Genre: Action, Adventure
Cast: Chris Pratt, Zoe Saldana, Dave Bautista, Bradley Cooper, Vin Diesel, Michael Rooker, Kurt Russell, Karen Gillan
Director: James Gunn
“Your mommy’s alright, your daddy’s alright,” promise the Cheap Trick vocals from their smashing anthem Surrender, the song that closes out Guardians Of The Galaxy Volume 2 with a line that, in context, seems like severe understatement: “They just seem a little weird.” You don’t say. Daddy issues have long been a staple of intergalactic storytelling, but things are noticeably nuttier in this film where many a father and father-figure is brought to task. At one point when a character wonders whether he should chase after the charismatic silver-fox claiming to be his father, another asks him that most eternal of questions: “What if this man is your Hasselhoff?”
I’d loved the first Guardians Of The Galaxy, an eye-popping and irreverent treat, a stunning and stupendously silly space opera: Star Wars made for those who prefer a Deadpool to a Darth Vader.

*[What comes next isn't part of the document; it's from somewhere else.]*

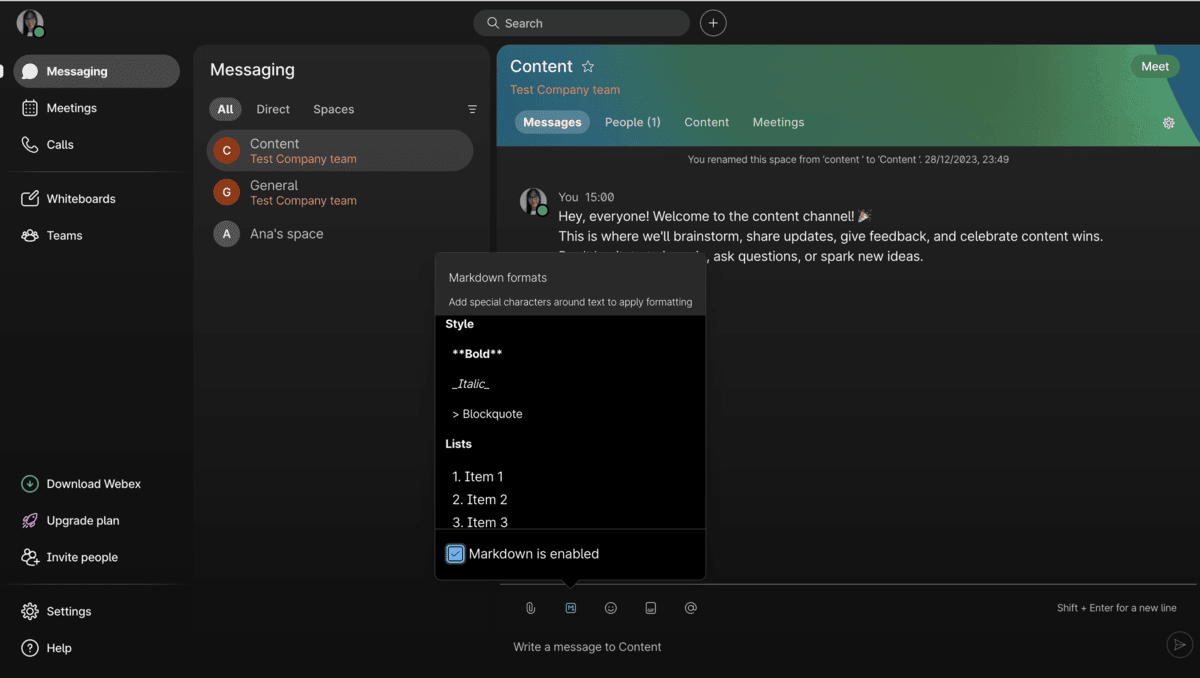Toggle the Markdown formatting panel
This screenshot has height=678, width=1200.
[x=570, y=607]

Featuring a non-star quintet of obscure comic book outcasts, director James Gunn had the elbow room to make things messy, mischievous and genuinely weird, and this time he subverts things even further: In Vol 2, for instance, we realise that every major character has a truly messed-up (and genuinely horrifying) backstory, and they’ve earned the right to be – as Cheap Trick sang – “a little weird.”
Little, of course, one says in a relative way. This is a giant film, a fireworks display punctuated by gags, a visually startling film that occasionally deploys its own laugh track – a hulking brute of a man laughing, loudly and in self-congratulation, at his own words, warm and booming and highly infectious – and gives us much not merely to stare at but, remarkably enough, to feel for. The film holds a surprising amount of pathos, not least in my favourite moment, where a raccoon-like character gingerly and worriedly touches the sides of his jaws – in silent, immediate examination – after someone casually refers to him as a “triangle-faced monkey.”
You know the band by now, of course. There’s ‘Star-Lord’ Peter Quill (Chris Pratt), a swashbuckling hero-type who acts before he thinks, trying to keep these misfit brigands together; Gamora (Zoe Saldana), a green-skinned assassin who shoots off schoolbus-sized guns to teach her sister a lesson; Drax (Dave Bautista), all brawn (and yes, laughter) and tactlessness, with a body of muscular, veiny stone; Rocket (Bradley Cooper), a perpetually growling weapons expert who has trouble winking; and, of course, Baby Groot (Vin Diesel), a pocket-sized twig who is tiny and feral and could prove to be very useful indeed if only he understood what he was being told.
This is a film, however, about Ego.
That happens to be the name of Peter’s father, played, in a spot of dream casting, by Kurt Russell – who, thrillingly enough, shows up as the young, dreamy Kurt Russell in flashback sequences, Snake Plissken come alive in a surreal world far, far from New York – and he’s a helluva character, a man who travels in an egg-shaped spacecraft that is exquisitely yolks-and-whites in its design, and lives on a gobsmacking, gorgeous planet where bridges appear to be made of milk solids and memories are carved out of porcelain. (These pages of the colouring book need to be lickable.)
While Ego – as befits the name – is certainly complicated, the film is full of characters driven by insecurities, confidence issues and the need for validation. It’s rare to see a smorgasbord of unique characters with such clearly-defined conflicts and motivations, and Gunn sneakily keeps telling us more than we think we know, taking a rollicking, trippy story and raising the storytelling stakes till he eventually builds up to something truly moving.
This is a long film and despite the inventiveness, coherence and sense of play imparted to the action sequences, some feel a tad too long simply because the results always seem inevitable. There are five end-credit sequences, by the way, so the film doesn’t even end when it claims. Also, in introducing new characters – like Elizabeth Debicki’s gleaming Ayesha and Sylvester Stallone’s Stakar Ogord, both doubtless bound for bigger parts in Volume 3 – and the Peter Quill and Gamora relationship feels shortchanged. Merely mentioning Sam and Diane from Cheers does not, alas, a Sam and a Diane make.
Guardians Of The Galaxy was unlike any superhero movie we’d seen before, and, in contrast, Volume 2 mirrors it rather loyally, playing off it instead of breaking new ground and standing on its own, but – as sophomore albums are bound to do – it has more to say even if we’ve heard these sounds before. The ones echoing relentlessly in my head come from a song by Silver that captures the film’s spirit with pop panache: Wham. Bam. Shang-a-lang.